State the number of lines in these records that include the string "Morlaix", and say nothing more.

------ DATA FOR THIS EXERCISE

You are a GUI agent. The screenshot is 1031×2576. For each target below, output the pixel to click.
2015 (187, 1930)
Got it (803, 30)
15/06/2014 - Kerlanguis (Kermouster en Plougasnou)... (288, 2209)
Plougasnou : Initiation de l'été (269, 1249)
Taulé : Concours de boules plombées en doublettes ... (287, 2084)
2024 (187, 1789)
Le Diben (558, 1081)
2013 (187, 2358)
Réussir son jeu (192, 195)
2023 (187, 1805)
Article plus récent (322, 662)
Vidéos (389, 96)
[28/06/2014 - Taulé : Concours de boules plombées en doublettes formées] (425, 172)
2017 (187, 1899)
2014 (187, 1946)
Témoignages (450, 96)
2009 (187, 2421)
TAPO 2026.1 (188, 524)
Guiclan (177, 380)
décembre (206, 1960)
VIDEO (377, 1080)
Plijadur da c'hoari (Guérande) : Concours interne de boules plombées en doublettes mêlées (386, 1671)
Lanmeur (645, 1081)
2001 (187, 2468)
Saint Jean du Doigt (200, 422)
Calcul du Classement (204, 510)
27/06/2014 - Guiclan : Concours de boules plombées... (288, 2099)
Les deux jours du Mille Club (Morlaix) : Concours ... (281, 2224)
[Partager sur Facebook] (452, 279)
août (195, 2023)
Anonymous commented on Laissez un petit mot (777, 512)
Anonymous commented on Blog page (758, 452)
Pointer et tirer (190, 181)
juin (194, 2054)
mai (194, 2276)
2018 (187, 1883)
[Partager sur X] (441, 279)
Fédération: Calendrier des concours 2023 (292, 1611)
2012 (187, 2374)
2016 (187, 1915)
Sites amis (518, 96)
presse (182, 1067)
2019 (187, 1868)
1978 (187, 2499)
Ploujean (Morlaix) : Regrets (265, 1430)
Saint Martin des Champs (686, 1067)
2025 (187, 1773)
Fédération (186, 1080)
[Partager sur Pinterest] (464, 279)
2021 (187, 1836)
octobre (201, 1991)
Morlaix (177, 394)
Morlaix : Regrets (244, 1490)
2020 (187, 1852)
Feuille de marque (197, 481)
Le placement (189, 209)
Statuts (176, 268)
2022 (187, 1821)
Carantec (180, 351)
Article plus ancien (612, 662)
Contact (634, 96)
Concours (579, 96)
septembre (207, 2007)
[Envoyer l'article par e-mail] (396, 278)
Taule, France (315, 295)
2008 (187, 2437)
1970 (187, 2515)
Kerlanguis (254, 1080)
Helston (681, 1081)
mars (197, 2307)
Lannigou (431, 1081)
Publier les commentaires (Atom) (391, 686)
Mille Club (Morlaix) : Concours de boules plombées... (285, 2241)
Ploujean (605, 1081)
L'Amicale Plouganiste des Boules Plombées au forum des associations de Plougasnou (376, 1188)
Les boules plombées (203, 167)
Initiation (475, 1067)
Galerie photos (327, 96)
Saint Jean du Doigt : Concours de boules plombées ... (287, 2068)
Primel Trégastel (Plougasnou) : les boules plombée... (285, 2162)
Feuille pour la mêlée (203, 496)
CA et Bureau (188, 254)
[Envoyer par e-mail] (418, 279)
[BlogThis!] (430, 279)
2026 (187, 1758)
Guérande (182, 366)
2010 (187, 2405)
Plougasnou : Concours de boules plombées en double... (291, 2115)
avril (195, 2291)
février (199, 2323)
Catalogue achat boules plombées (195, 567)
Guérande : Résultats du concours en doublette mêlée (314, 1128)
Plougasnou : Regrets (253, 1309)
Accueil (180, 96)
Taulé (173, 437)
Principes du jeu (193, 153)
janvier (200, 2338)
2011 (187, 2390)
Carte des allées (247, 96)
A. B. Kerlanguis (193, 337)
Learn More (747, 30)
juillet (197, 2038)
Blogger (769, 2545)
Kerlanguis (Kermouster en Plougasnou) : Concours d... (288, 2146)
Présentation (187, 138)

------------

_SOLUTION TO THIS PROBLEM:_
5